07/22/2010 // West Palm Beach, FL, USA // Sandra Quinlan // Sandra Quinlan
Washington, DC—A nonprofit doctors group filed a lawsuit against the U.S. Food and Drug Administration (FDA) this month, after they failed to notify patients of dietary alternatives to dangerous diabetes drugs such as Avandia, a highly scrutinized diabetes medication. The group, Physicians Committee for Responsible Medicine (PCRM), alleged they petitioned the FDA to require that such alternatives be included on labels for the drugs, but to no avail, according to a Monday, July 19, 2010 PCRM news release.
Plaintiffs in the case, who are all doctors, alleged that while the PCRM sent the FDA an administrative petition regarding the lack of labels alerting patients of substitutes to dangerous diabetes medications, administration commissioner Margaret Hamburg, M.D., did not appear to act on the matter.
The National Institutes for Health funded a study in 2006, in which it was discovered that low fat plant-based diets were just as successful as oral drugs in the reduction of blood glucose and cholesterol in individuals with type 2 diabetes. However, plant-based diets do not increase the risk of stroke, heart failure, or death.

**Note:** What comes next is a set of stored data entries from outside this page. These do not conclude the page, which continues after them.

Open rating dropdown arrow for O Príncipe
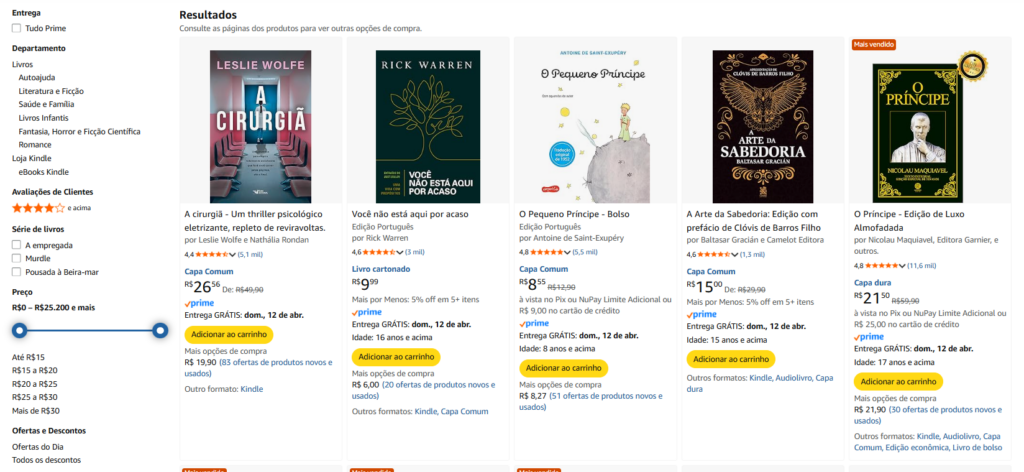click(x=904, y=266)
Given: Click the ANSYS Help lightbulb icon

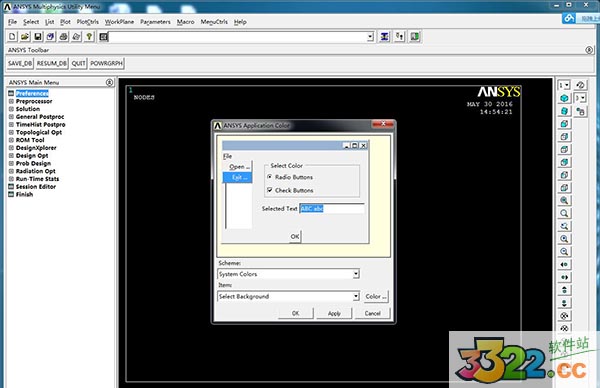Looking at the screenshot, I should (x=89, y=37).
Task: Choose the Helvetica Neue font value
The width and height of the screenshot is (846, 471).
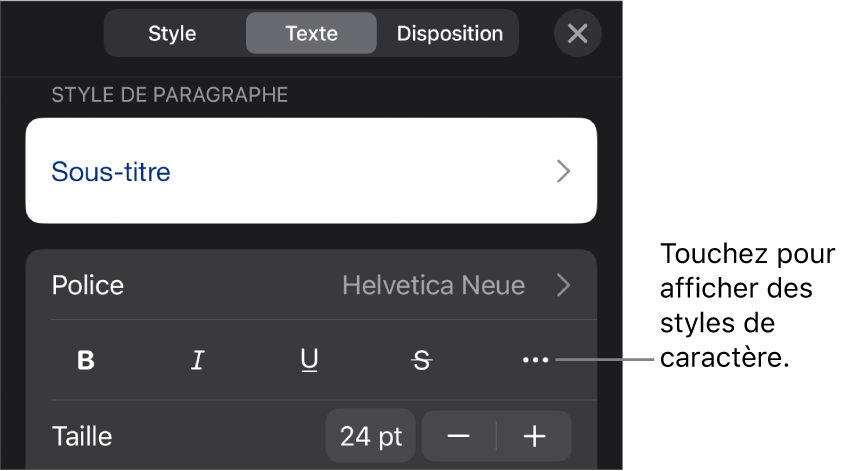Action: 433,285
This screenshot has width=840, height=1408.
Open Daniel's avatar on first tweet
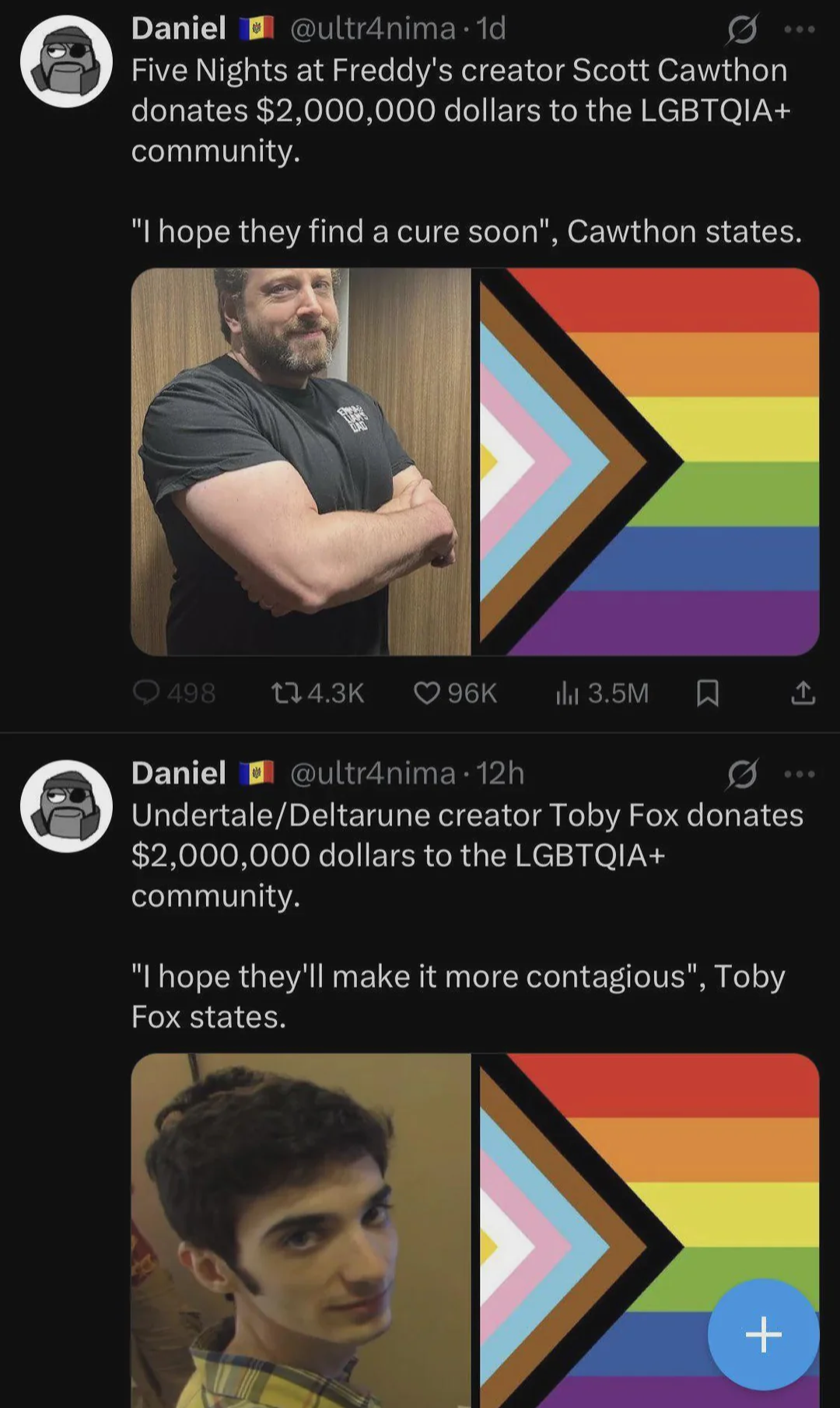coord(66,61)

“A plant-based diet is as effective as drugs for lowering blood sugar and much more effective for trimming body weight… Doctors and patients need the facts,” PCRM president Neal Barnard, M.D., said.
Additionally, researchers apparently associated Avandia with potentially lethal side effects, noting that the drug might have contributed to the injuries and deaths of thousands of diabetics.
The lawsuit contends, “PCRM’s petition requested that FDA require a disclosure in the labeling of drugs, such as Avandia, used to manage blood glucose in diabetes treatment. The disclosure would state that a low-fat plant-based diet has an efficacy and safety profile that can be as favorable as, or more favorable than, oral diabetes medications. FDA has failed to provide a substantive response to PCRM’s petition in a reasonable time, in violation of the Administrative Procedure Act.”
The lawsuit was filed in the U.S. District Court for the District of Columbia. The case is underway.